Entries drawn from a collection
----------------------------------------
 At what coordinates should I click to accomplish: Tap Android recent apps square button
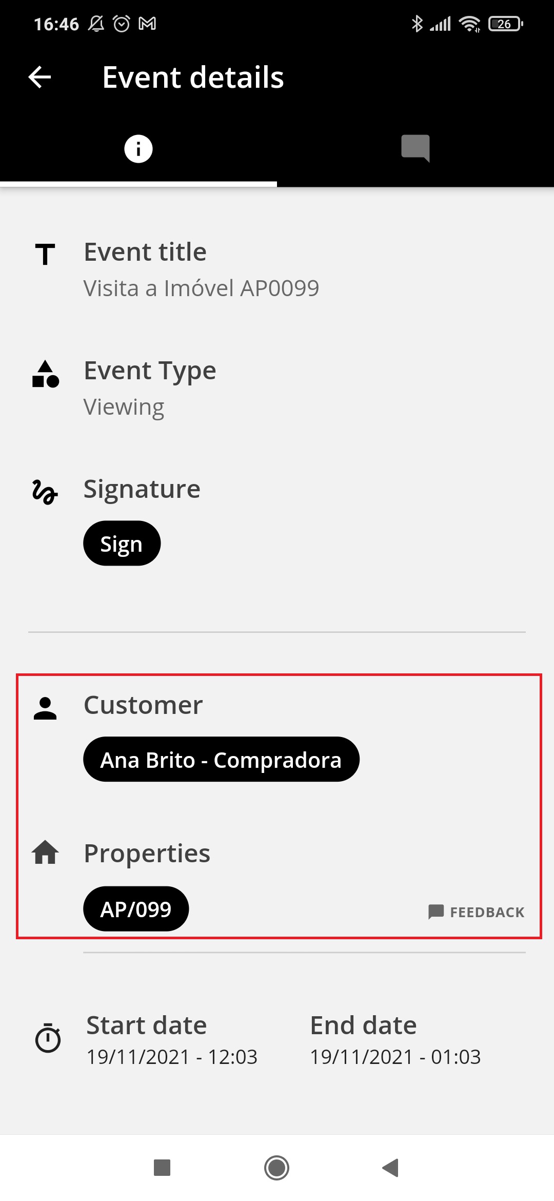162,1168

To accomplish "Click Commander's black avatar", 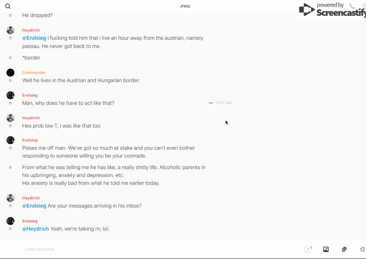I will tap(10, 73).
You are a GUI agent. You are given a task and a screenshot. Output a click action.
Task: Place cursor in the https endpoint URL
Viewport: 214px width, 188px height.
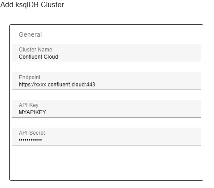(57, 85)
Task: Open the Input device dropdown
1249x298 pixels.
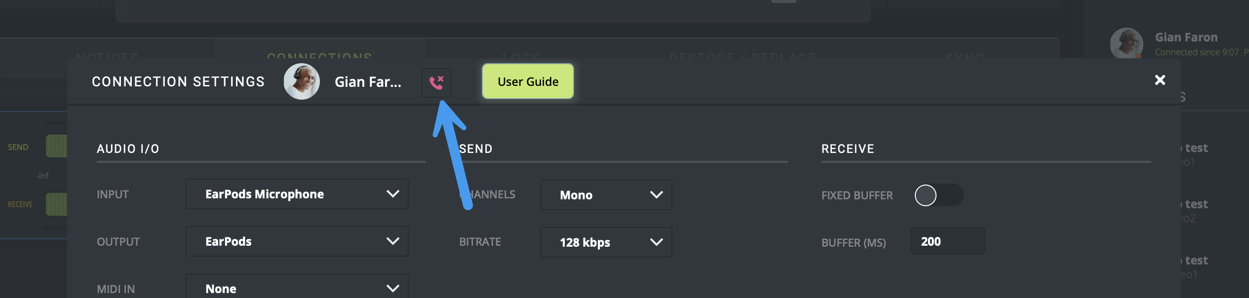Action: tap(297, 194)
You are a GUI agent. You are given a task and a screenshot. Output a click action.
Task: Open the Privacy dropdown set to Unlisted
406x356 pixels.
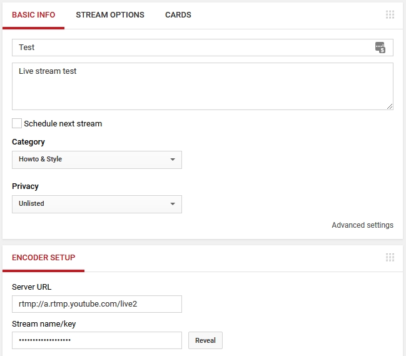point(97,204)
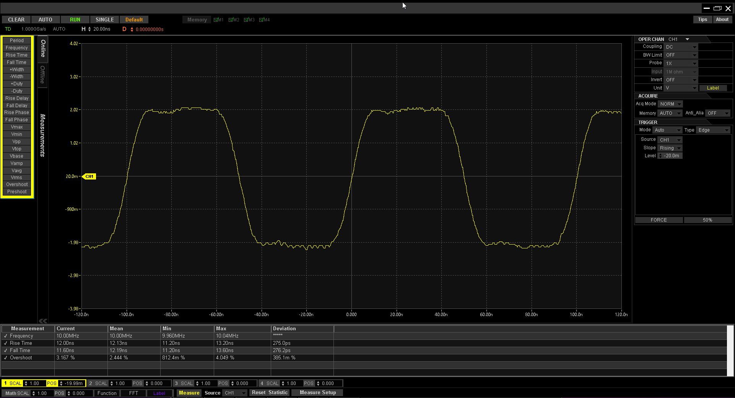
Task: Uncheck the Overshoot measurement row
Action: pos(6,358)
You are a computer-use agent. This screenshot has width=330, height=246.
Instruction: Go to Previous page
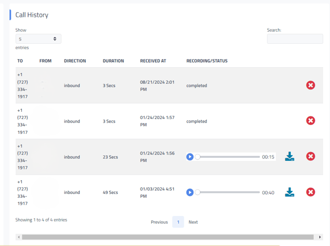pyautogui.click(x=159, y=222)
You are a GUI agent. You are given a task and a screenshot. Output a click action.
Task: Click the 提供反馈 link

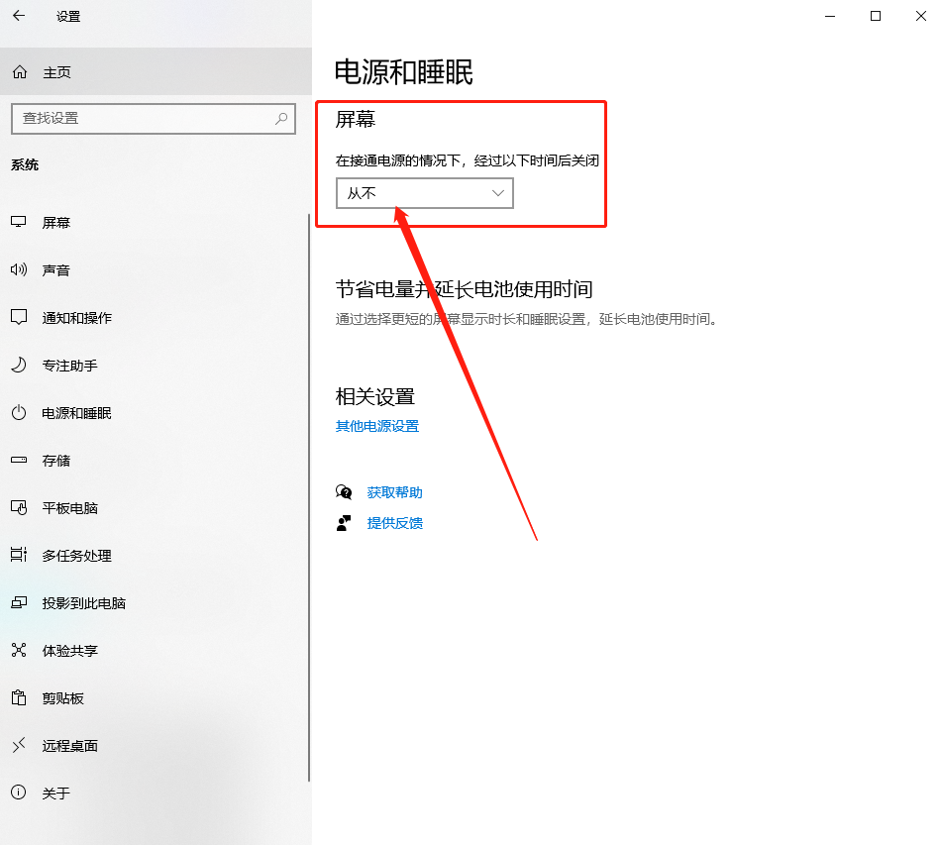tap(393, 523)
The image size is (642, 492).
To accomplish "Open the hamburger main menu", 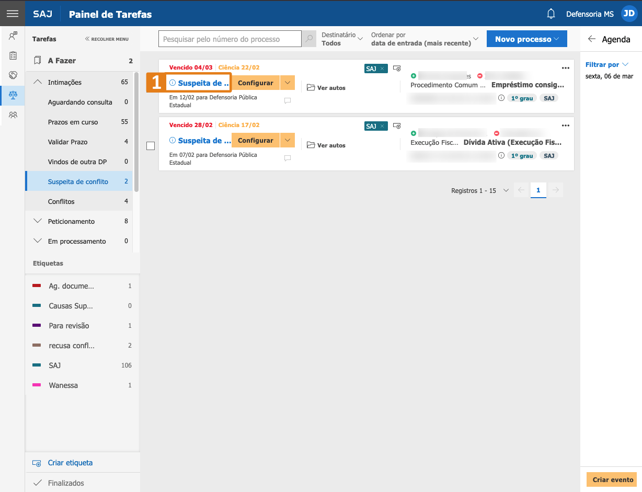I will coord(12,14).
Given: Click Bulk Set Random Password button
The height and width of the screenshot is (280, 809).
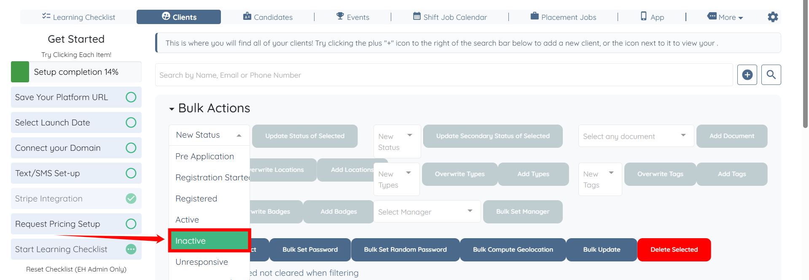Looking at the screenshot, I should pyautogui.click(x=405, y=250).

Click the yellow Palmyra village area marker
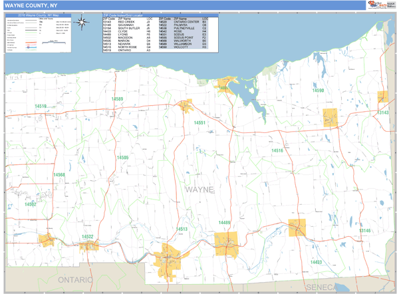pyautogui.click(x=88, y=246)
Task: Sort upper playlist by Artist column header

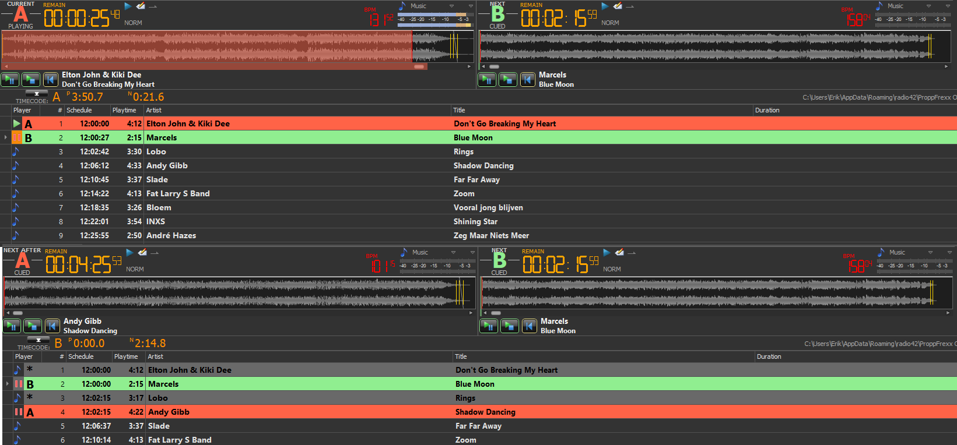Action: pyautogui.click(x=154, y=110)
----------------------------------------
Count the lines in the material above that contain the string "width". Reply with the number alone.

Finished exercise —
3